■ **GIVEN PASSAGE**
It's strange because the writing was often very good, but I seemed to just get lost - Might just be me. Good luck though.
Posted by: Yuvraj, October 19th, 2021, 7:55am; Reply: 8
Hi writer,

The concept here reminded me of the movie - Velvet Buzzsaw. The story is nice but I am not a fan of the writing style here. It feels distant and mechanical to me. The characters were good and dynamic, however, the writing style makes it difficult to connect and go along with them.

Good luck.
Posted by: SAC, October 19th, 2021, 8:15am; Reply: 9
Writer,

Not too much of a surprise as to who the villain was. Sort of saw it coming. Oddly enough, I kinda liked your villain and was rooting for him/her, so I guess evil is out of the question. But this is a pretty good story and a good effort for the amount of time we had. Not my fav, but pretty well done. Good luck!

Steve
Posted by: Britman, October 19th, 2021, 5:16pm; Reply: 10
One of the strongest scripts I've read so far in terms of writing ability and also the best use of the Halloween requirement, obviously.

The story itself: It was okay. There's a good concept there that would play well at any horror film festival, but it's buried in an over stuffed script with dialogue that doesn't propel the story forward. I feel if you trimmed it down a bit you'd have a much stronger story. You can write, no doubt about it.

Overall though nicely done.
Posted by: AnthonyCawood, October 19th, 2021, 6:55pm; Reply: 11
Definitely set at Halloween :-)

Solid writing on display, but think it could be trimmed significantly and couldn't quite get my head round the displays using dead people, animatronic assistance or not.

Decent effort though and "New Brian nopes out." made me chuckle.
Posted by: Matthew Taylor, October 20th, 2021, 7:18am; Reply: 12
Hello writer

RUSS
What do you want us to do? Firebomb
Amazon?

That made me chuckle

Love the story, I had a hard time picturing a couple of the displays but that's probably on me.

Not sure I liked the ending though, did they take each other out? Guess I was hoping for a happ ending.
But yeah, I really love the concept here.

■ **DATA SECTION**
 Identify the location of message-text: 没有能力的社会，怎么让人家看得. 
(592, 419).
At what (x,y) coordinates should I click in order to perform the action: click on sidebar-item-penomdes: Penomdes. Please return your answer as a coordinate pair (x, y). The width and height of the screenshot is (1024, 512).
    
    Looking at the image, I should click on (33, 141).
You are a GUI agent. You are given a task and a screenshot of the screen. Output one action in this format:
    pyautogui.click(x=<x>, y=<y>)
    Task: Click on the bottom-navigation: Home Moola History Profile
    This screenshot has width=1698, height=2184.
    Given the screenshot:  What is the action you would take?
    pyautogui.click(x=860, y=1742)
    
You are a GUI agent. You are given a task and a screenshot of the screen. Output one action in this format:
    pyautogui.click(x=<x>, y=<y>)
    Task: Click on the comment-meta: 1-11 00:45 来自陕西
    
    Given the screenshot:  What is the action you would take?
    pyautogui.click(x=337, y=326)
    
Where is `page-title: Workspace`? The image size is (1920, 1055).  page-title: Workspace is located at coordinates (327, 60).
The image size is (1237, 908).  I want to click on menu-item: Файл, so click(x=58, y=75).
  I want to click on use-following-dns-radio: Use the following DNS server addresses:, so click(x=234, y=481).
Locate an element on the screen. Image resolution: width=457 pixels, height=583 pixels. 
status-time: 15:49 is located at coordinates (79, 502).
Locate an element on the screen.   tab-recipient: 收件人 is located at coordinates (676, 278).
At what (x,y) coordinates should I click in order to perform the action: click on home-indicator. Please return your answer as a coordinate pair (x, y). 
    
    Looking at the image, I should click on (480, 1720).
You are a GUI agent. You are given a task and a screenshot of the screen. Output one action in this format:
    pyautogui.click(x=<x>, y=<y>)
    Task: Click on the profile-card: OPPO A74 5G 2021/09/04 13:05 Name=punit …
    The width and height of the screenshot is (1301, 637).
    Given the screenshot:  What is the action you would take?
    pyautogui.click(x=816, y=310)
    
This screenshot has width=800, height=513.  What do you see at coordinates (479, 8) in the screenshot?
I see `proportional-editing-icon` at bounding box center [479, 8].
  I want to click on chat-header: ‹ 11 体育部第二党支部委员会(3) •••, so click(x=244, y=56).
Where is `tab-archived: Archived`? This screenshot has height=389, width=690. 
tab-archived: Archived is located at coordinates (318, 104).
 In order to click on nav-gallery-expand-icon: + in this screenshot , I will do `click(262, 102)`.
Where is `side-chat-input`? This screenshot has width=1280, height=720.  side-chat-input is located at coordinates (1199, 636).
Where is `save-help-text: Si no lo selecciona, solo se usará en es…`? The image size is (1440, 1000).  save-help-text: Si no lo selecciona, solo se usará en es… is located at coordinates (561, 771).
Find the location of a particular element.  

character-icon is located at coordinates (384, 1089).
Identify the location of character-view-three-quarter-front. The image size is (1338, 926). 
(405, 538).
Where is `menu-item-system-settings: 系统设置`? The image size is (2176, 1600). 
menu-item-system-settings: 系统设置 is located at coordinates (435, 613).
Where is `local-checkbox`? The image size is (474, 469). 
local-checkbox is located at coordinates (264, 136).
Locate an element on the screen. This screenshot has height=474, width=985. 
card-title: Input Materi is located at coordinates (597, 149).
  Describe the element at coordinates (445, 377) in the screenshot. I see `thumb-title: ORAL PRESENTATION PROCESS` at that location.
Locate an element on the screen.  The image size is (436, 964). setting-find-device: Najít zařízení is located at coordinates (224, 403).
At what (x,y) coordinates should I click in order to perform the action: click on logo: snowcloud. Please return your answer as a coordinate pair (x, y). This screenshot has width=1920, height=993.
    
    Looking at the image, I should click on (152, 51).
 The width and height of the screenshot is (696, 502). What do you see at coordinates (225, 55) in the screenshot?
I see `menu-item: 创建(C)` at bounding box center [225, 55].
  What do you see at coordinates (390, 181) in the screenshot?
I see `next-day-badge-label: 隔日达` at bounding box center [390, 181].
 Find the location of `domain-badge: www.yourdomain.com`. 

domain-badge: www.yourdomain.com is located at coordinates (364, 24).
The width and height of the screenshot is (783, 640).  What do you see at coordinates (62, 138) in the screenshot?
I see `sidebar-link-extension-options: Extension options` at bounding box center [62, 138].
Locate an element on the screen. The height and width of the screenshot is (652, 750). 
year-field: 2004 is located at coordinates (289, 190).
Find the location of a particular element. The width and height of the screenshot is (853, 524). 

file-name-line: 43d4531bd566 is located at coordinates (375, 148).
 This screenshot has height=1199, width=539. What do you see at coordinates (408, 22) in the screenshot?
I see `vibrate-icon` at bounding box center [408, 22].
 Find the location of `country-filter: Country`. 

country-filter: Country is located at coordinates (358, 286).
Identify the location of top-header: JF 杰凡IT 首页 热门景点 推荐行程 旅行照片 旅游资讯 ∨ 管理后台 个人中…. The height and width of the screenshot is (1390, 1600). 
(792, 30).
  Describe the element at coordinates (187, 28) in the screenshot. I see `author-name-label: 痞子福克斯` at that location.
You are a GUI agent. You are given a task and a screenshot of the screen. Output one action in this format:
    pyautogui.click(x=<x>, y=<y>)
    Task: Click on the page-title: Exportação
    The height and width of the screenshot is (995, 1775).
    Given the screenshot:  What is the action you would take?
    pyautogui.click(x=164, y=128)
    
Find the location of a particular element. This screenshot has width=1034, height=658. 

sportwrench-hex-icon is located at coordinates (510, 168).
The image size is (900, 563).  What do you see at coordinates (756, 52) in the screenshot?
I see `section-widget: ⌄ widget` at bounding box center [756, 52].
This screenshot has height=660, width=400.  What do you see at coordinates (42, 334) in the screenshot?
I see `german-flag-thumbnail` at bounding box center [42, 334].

■ **PROBLEMS AND TASKS**
(a) According to the forum replies, is each statement true? Answer yes or no and quote the deciding words. (i) Yuvraj found the characters flat. (ii) Britman felt the script would be stronger if it were trimmed. (iii) SAC was surprised by who the villain turned out to be.
(b) Duplicate the passage of the forum replies that begins at the words "Posted by: Matthew" and stops after "the concept here.".
Rely only on the forum replies, not on the records or any outside knowledge.

■ **ANSWERS GIVEN**
(a)
(i) No: "The characters were good and dynamic"
(ii) Yes: "I feel if you trimmed it down a bit you'd have a much stronger story."
(iii) No: "Not too much of a surprise as to who the villain was."

(b)
Posted by: Matthew Taylor, October 20th, 2021, 7:18am; Reply: 12
Hello writer

RUSS
What do you want us to do? Firebomb
Amazon?

That made me chuckle

Love the story, I had a hard time picturing a couple of the displays but that's probably on me.

Not sure I liked the ending though, did they take each other out? Guess I was hoping for a happ ending.
But yeah, I really love the concept here.